New research highlights that early-onset type 2 diabetes significantly increases mortality risk compared to later diagnoses.
In a recent study published in The Lancet Diabetes & Endocrinology, researchers evaluated whether mortality and complications differed for younger- and later-onset type 2 diabetes (T2D).
Background
Although T2D has been conventionally regarded as a disease of older and middle age, its onset in younger ages is recognized as a distinct non-autoimmune phenotype. There are concerns that early exposure to hyperglycemia in younger-onset T2D may elevate the risk of complications and reduce life expectancy. Moreover, younger-onset T2D is more aggressive than later-onset T2D, with a greater excess risk of complications and accelerated deterioration of β-cell function.
About the study
In the present study, researchers investigated whether mortality rates and complications differ between younger- and later-onset T2D. This study was an observational analysis of the United Kingdom prospective diabetes study (UKPDS) data collected between 1977 and 2007. The UKPDS was a randomized trial of glucose-lowering therapy in people aged 25–65 with newly diagnosed diabetes.

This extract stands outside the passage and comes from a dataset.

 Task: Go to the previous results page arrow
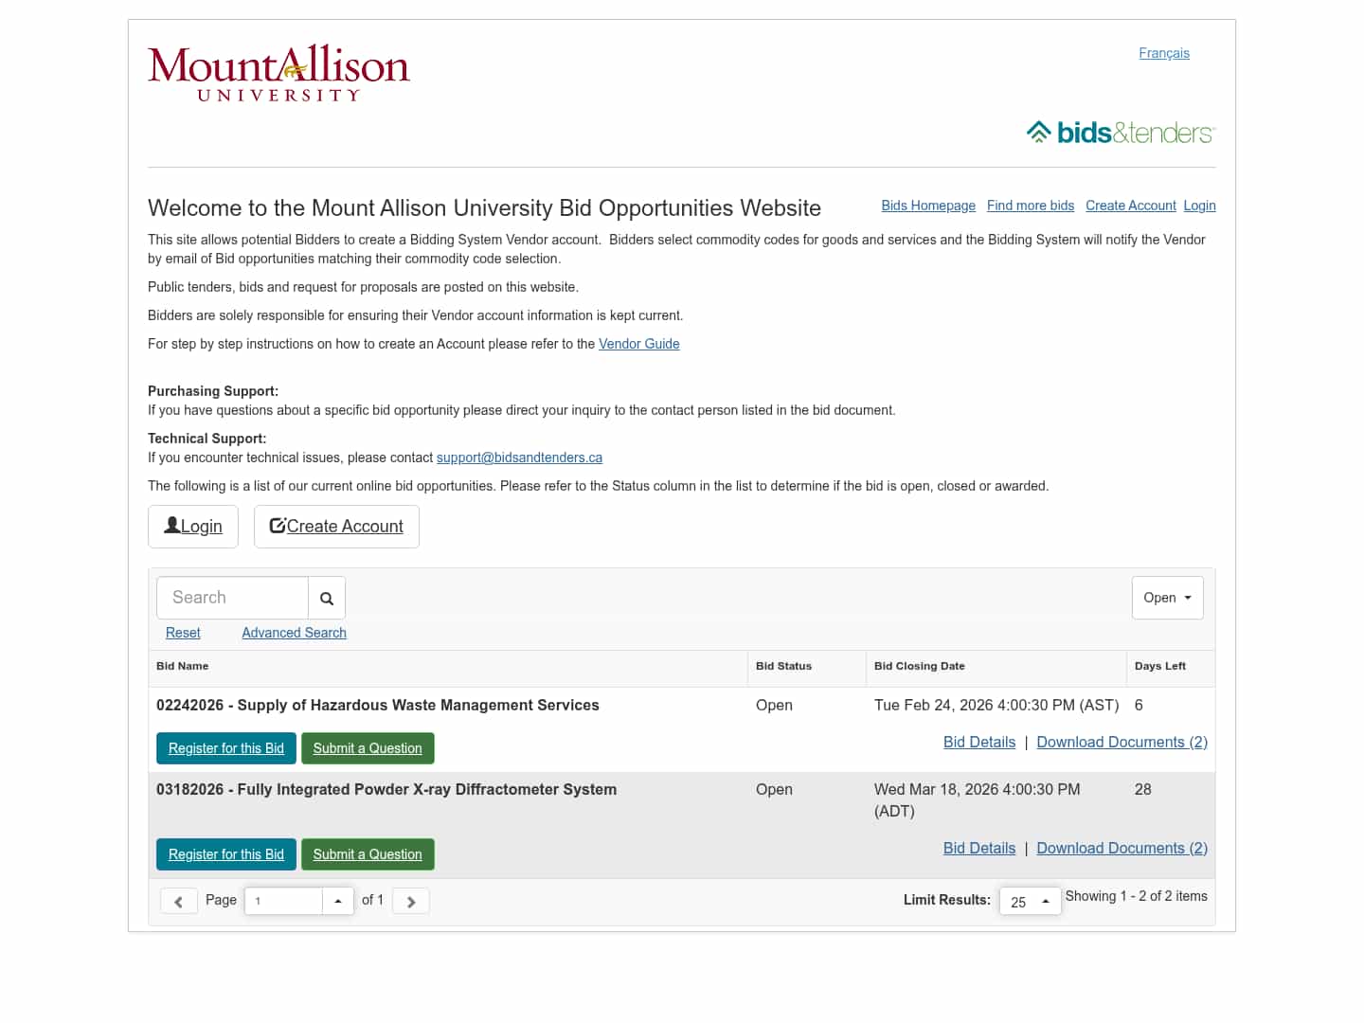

Participants with fasting plasma glucose (FPG) between 6 mmol/L and 15 mmol/L were randomized to a conventional glycemic control strategy (mainly diet) or an intensive strategy (insulin, metformin, or sulfonylurea). Individuals with FPG > 15 mmol/L were assigned to the intensive strategy, while those with FPG < 6 mmol/L were assigned to diet. This study included participants who tested negative for all diabetes-related autoantibodies.
T2D diagnosis before the age of 40 was defined as younger-onset T2D, whereas diagnosis at the age of 40 or above was defined as later-onset T2D. Seven aggregate outcomes were assessed: diabetes-related endpoints, diabetes-related death, any-cause death, myocardial infarction, peripheral vascular disease, stroke, and microvascular disease. The absolute and adjusted incidence risk of each outcome over the follow-up was estimated.
Further, standardized mortality ratios (SMRs) were calculated by onset and 10-year age intervals at diagnosis. The absolute risk was calculated as incidence rates per 1000 person-years. Follow-up was calculated from diagnosis to endpoint occurrence. Poisson regression was used to estimate incidence rates adjusted for body mass index (BMI), sex, ethnicity, glycated hemoglobin (HbA1c), smoking, systolic blood pressure, and low-density lipoprotein.
Findings
The present study included 4,550 participants from the UKPDS trial with T2D who did not possess diabetes-related autoantibodies. Of these, 429 had younger-onset T2D at an average age of 35.1, while the remainder had later-onset T2D at 53.8 years, on average. At diagnosis, younger-onset T2D participants were more likely to be Indian or Asian; they also had higher mean BMI, median fasting triglycerides, and lower mean HbA1c than later-onset T2D subjects.
Any diabetes-related endpoint occurred in 47.1% and 73.2% of participants with younger- and later-onset T2D over a median of 18 and 17.4 years of follow-up, respectively. The adjusted and absolute incidence rates were higher in the later-onset T2D group for all outcomes except for microvascular disease. In total, 2,048 deaths were recorded over a follow-up of 74,979 person-years.
Younger-onset T2D subjects had a lower crude mortality rate than their later-onset counterparts. However, the younger-onset group had higher excess mortality associated with T2D relative to the general public than the later-onset group. When stratified by 10-year age intervals, the youngest age group (24–35) had the highest SMR. Moreover, SMR attenuated with increasing age at T2D diagnosis.
One year after diagnosis, all age groups showed significant improvements in FPG, BMI, HbA1c, and estimated β-cell function compared to baseline. Thereafter, the average FPG, BMI, insulin resistance and HbA1c were elevated in younger-onset T2D subjects in the first 20 years of follow-up. At 10 years of follow-up, BMI, FPG, and HbA1c increased more in younger-onset T2D subjects.
Notably, estimated β-cell function in the younger-onset group, which was higher at diagnosis, decreased more in the first 10 years post-diagnosis. Overall, 75.1% and 85.2% of younger- and later-onset T2D subjects were randomized to glycemic control strategies. There were no differences in treatment effect between younger- and later-onset groups.
Among those allocated to receive insulin or sulfonylurea compared to conventional therapy, the risk of any-cause death, microvascular disease, myocardial infarction, and diabetes-related death was significantly reduced in the later-onset group. However, there were no significant risk elevations or reductions in the younger-onset T2D group. Similar results were observed among metformin recipients in the later-onset T2D group.
Conclusions
Taken together, the findings reveal that younger-onset T2D was associated with a greater risk of diabetes complications, poor glycemic control, and excess mortality compared to people with later-onset T2D. At any given age, the five-year incidence rate of all aggregate outcomes was greater in younger-onset T2D subjects than in the later-onset group. Overall, these findings warrant the development of services and interventions that identify and manage these individuals.